==== RECORDS FOR PROCESSING
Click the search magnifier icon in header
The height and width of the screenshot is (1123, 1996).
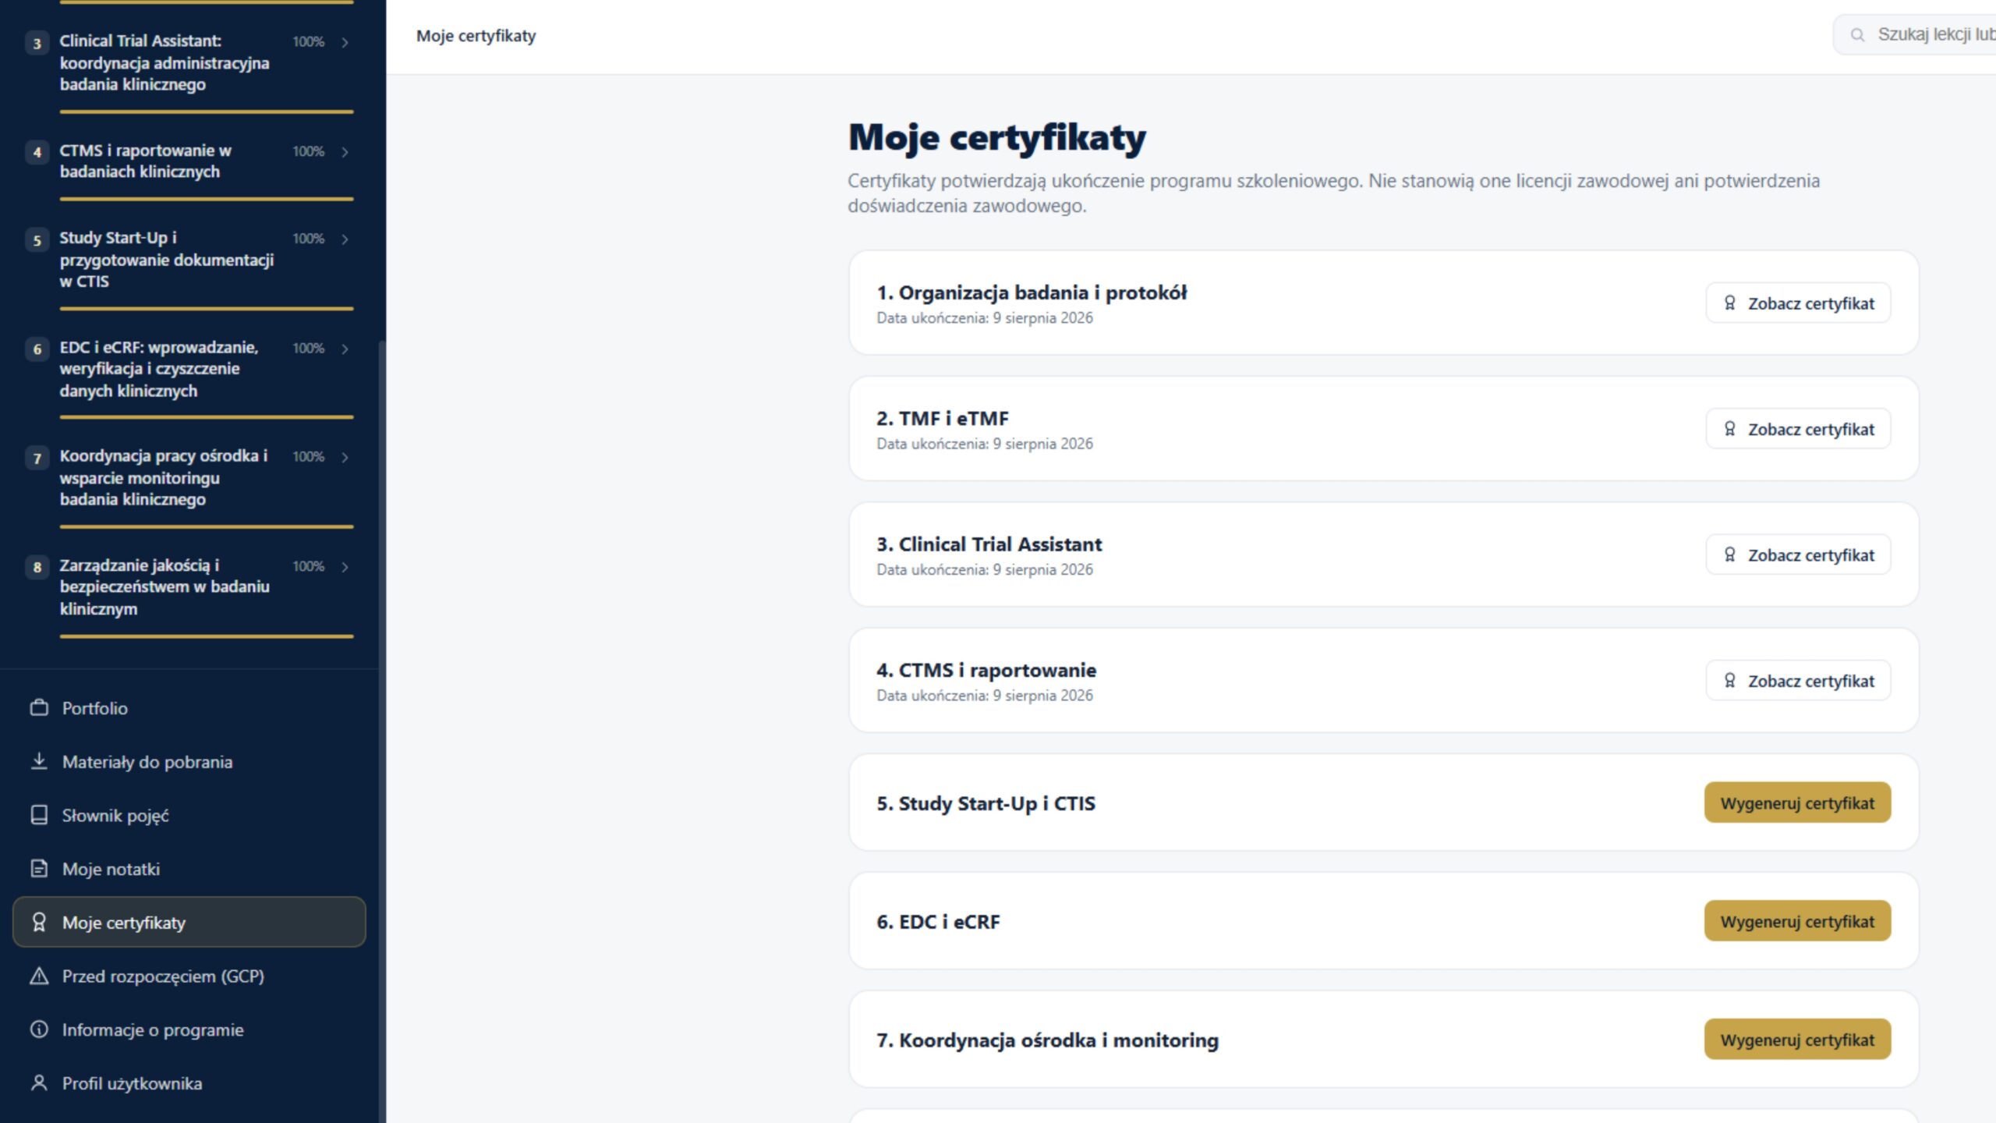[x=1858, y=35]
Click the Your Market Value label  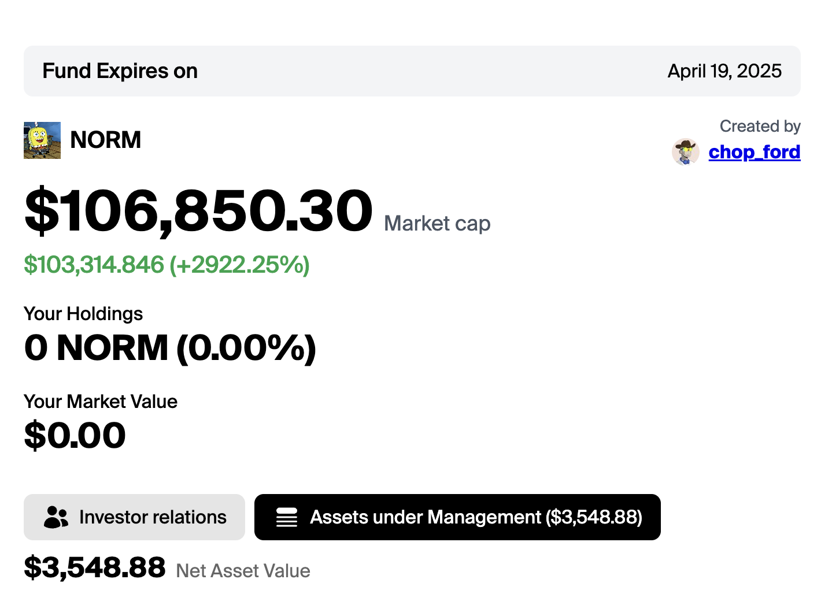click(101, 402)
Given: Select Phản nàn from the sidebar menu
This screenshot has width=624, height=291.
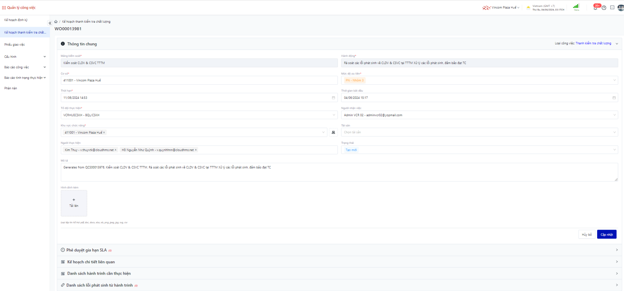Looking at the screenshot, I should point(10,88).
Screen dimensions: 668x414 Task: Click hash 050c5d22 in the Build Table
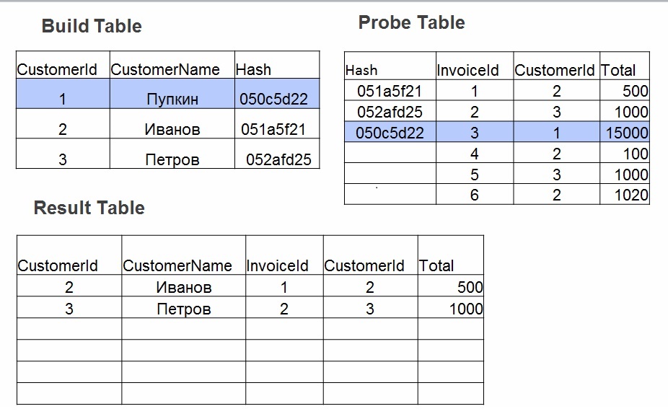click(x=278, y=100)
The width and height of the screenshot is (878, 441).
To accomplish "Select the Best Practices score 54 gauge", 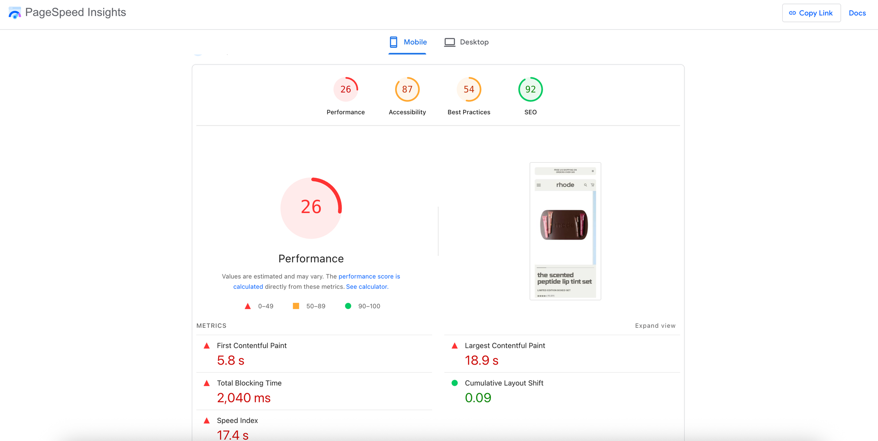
========
==== RECORDS FOR PROCESSING
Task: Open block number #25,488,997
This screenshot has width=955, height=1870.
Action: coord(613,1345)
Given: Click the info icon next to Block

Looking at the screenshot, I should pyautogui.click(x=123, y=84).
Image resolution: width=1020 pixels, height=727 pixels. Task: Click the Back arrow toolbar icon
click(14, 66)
========
==== RECORDS FOR PROCESSING
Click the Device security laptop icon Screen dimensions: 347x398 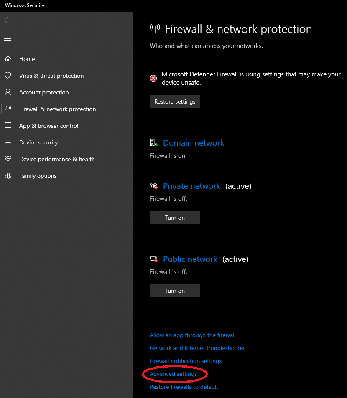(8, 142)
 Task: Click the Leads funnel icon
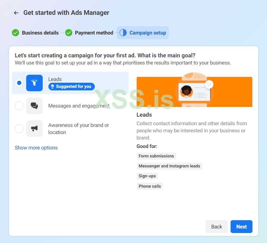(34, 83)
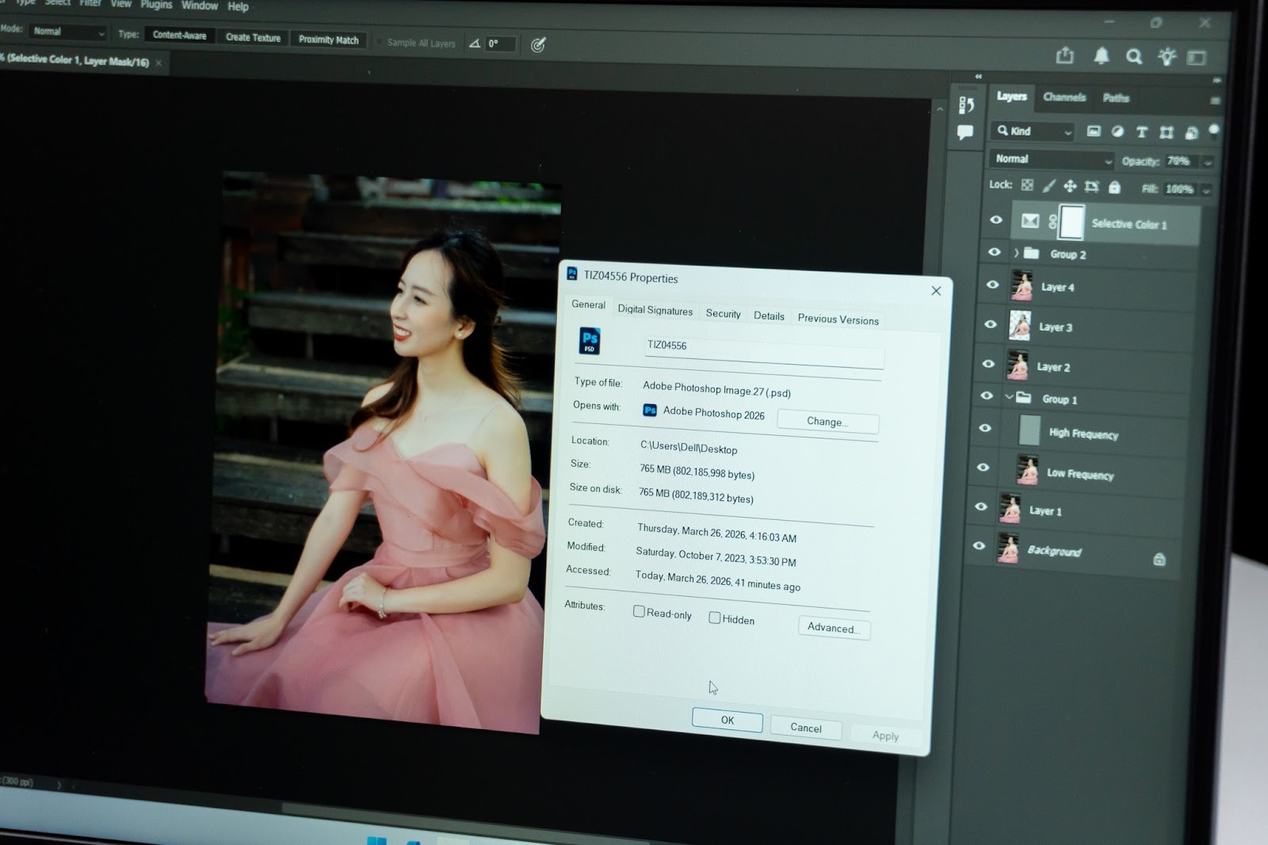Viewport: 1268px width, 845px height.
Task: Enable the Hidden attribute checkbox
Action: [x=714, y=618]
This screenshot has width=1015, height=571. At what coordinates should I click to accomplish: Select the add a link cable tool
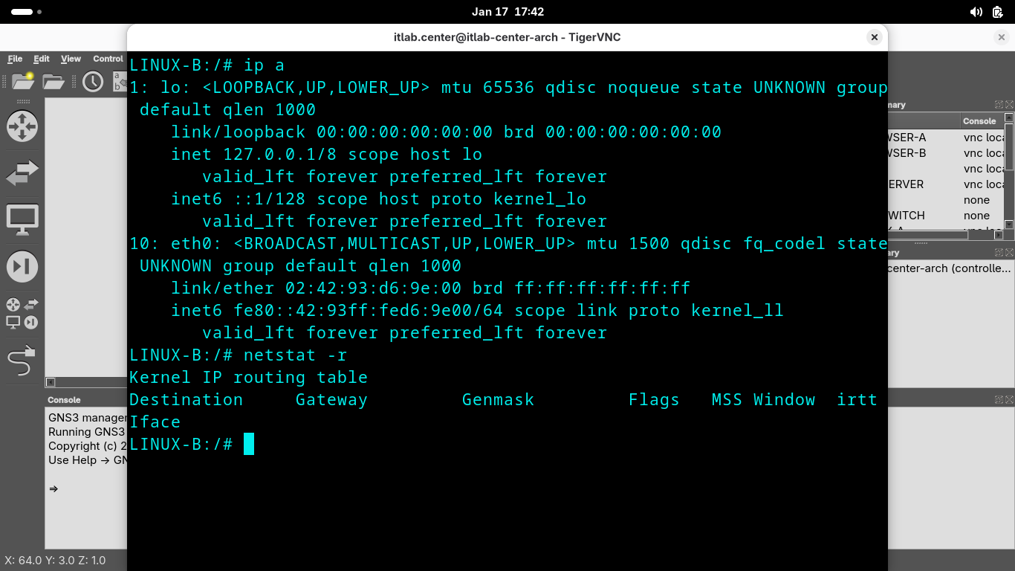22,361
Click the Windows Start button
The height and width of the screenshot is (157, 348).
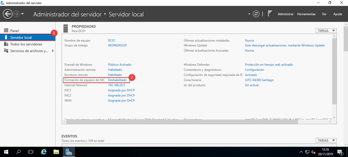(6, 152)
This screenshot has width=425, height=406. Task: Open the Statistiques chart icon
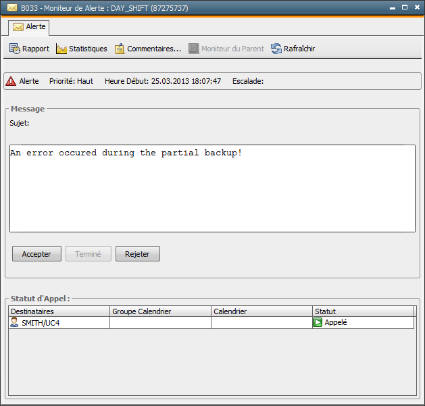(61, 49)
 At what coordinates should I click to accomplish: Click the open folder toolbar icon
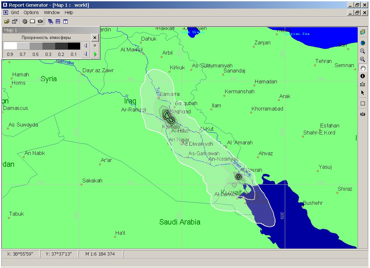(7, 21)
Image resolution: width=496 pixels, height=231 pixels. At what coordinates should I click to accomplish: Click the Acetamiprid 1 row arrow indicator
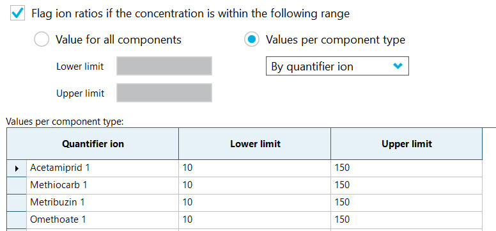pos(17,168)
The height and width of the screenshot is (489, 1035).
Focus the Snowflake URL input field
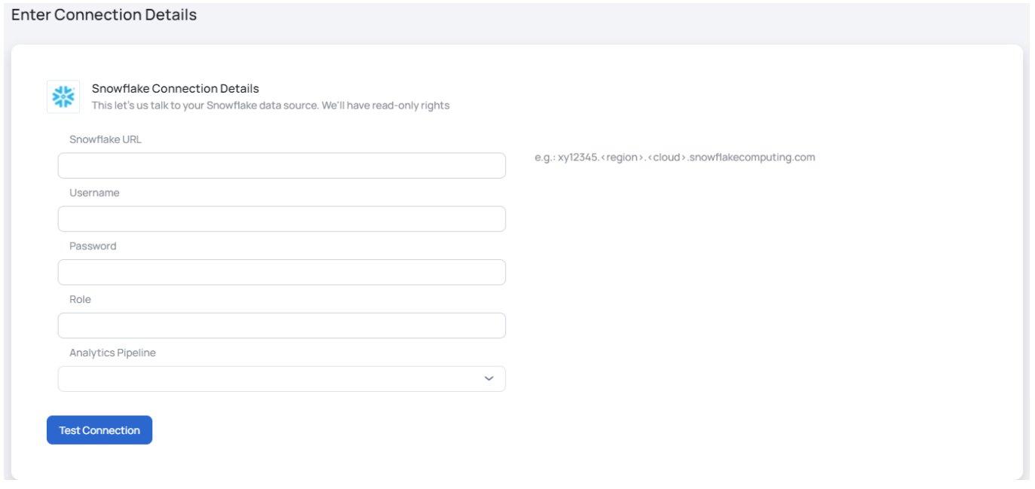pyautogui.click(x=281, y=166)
========
WORK ORDER: Output only the stretch above from the line with "This screenshot has width=624, height=291." through the line with "the Best Practices", reproduced exactly. Exclude pictures.

ANSWER SPACE:
This screenshot has width=624, height=291.
Looking at the screenshot, I should point(10,88).
Screen dimensions: 668x414 Task: Click hash 050c5d22 in the Build Table
click(x=278, y=100)
The width and height of the screenshot is (878, 441).
To accomplish "Select the Best Practices score 54 gauge", 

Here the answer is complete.